2. In secondo luogo, i due accordi sanciscono in modo definitivo la frattura all’interno del sindacato confederale. Cisl e Uil sono ormai del tutto subalterne a una logica di concertazione prona alle compatibilità aziendali, e accampano giustificazioni in nome della tenuta dell’occupazione e della necessità di adeguare i ritmi di produzioni e di sfruttamento ai modelli organizzativi della Germania e degli Usa (dimenticando – elemento di non poco conto – che lì il salario è il doppio di quello italiano). La Fiom si trova da sola a tener duro su principi inalienabili connaturati alla propria esistenza, rischiando grosso: l’estromissione al tavolo delle relazioni sociali avrebbe per lei ripercussioni enormi. La Cgil, come al solito, all’apparenza tiene il piede in due scarpe, dà un calcio al cerchio e uno alla botte, bussa ad ogni porta, alza il volume mediatico, ma la verità è che il sentiero è segnato. L’elezione di Camusso a segretaria generale propende infatti per una politica concertativa e, nel concreto, tendenzialmente a-conflittuale. Se non avrà il coraggio ora di dare un segno di discontinuità – magari uno sciopero generale, vero – il sindacato più grande d’Italia perderà anima e consenso.
3. Se a Pomigliano non c’è stata trattativa ma un diktat stile “prendere o lasciare”, a Mirafiori si nega la visibilità e l’agibilità politico-sindacale del sindacato riottoso. È il preludio di un nuovo modello di governance delle relazioni industriali che riprende e allarga ciò che già avviene a livello istituzionale. Regime politico e regime economico non sono altro che due facce della stessa medaglia.

- **DA FARE**:
A – Nel testo sugli accordi di Pomigliano e Mirafiori, per quale motivo la Fiom "rischia grosso" tenendo duro sui propri principi? Rispondi in una o due frasi.
B – Traduci in inglese questa frase del testo sugli accordi di Pomigliano e Mirafiori: "Regime politico e regime economico non sono altro che due facce della stessa medaglia."
C – Riprendi il testo sugli accordi di Pomigliano e Mirafiori e proseguilo dopo la sua ultima frase.

- **DATI DELL'ESERCIZIO**:
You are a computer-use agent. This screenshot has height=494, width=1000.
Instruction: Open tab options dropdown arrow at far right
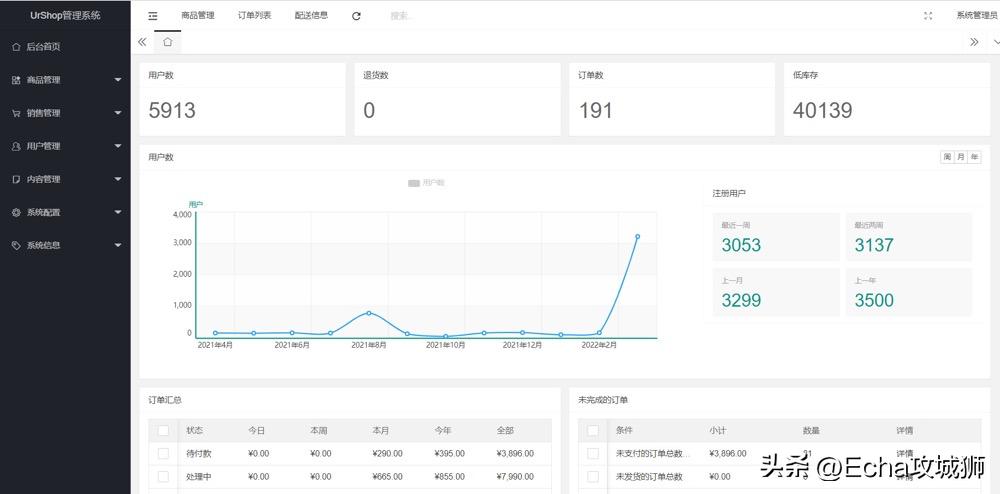coord(995,42)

- **RISPOSTE**:
A – La Fiom rischia grosso perché la sua estromissione dal tavolo delle relazioni sociali avrebbe per lei ripercussioni enormi.

B – Political regime and economic regime are nothing but two sides of the same coin.

C –
4. Infine tutto questo ci porta a ciò che Sanprecario.org ripete come un mantra da alcuni anni. La condizione di precarietà è generalizzata; non riguarda solo chi è contrattualmente precario con un rapporto di lavoro atipico: riguarda anche chi ha un contratto di lavoro a tempo indeterminato. Perché chiunque sa che basta un niente – una delocalizzazione, una ristrutturazione, una dichiarazione di stato di crisi (più o meno presunto) – a far sì che da un giorno all’altro un lavoro stabile si trasformi in lavoro precario. Tuttavia, tutto ciò ci ricorda che la precarietà non riguarda solo l’intermittenza di lavoro o il rischio di chiusura, ma anche le condizioni di lavoro e di salario: aumento dei turni, spostamento della pausa mensa a fine turno, obbligo di straordinario, non pagamento della malattia.